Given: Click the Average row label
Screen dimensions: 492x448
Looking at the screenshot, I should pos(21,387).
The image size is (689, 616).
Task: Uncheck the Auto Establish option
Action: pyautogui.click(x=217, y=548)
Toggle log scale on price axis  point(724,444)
——————
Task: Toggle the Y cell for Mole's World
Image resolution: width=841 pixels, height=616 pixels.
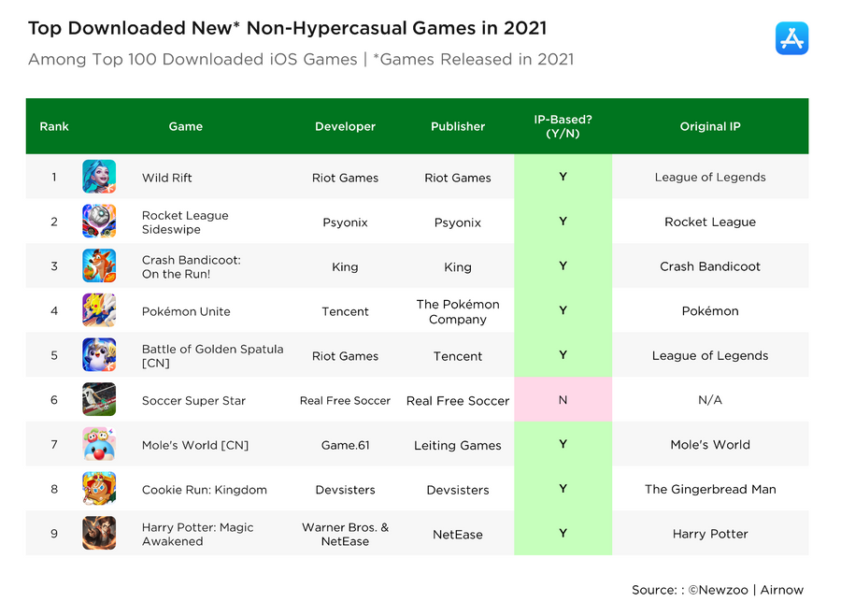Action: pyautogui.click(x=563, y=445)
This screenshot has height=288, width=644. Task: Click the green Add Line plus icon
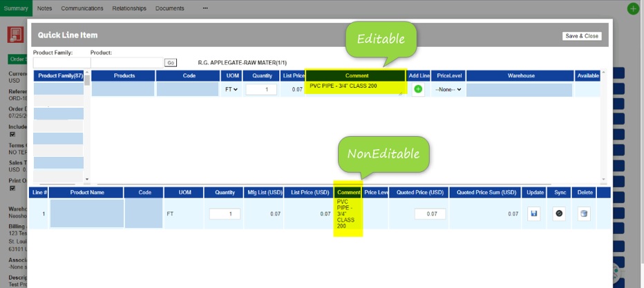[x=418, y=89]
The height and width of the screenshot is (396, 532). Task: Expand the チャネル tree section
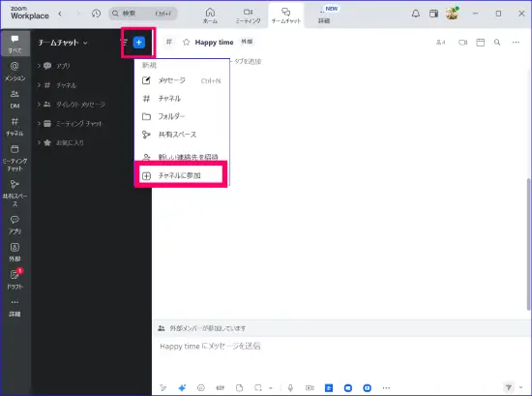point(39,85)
——————
Return, from the data, each line where the string "Toggle" occurs.

Toggle log scale on price axis  point(724,444)
Task: Toggle the Y cell for Mole's World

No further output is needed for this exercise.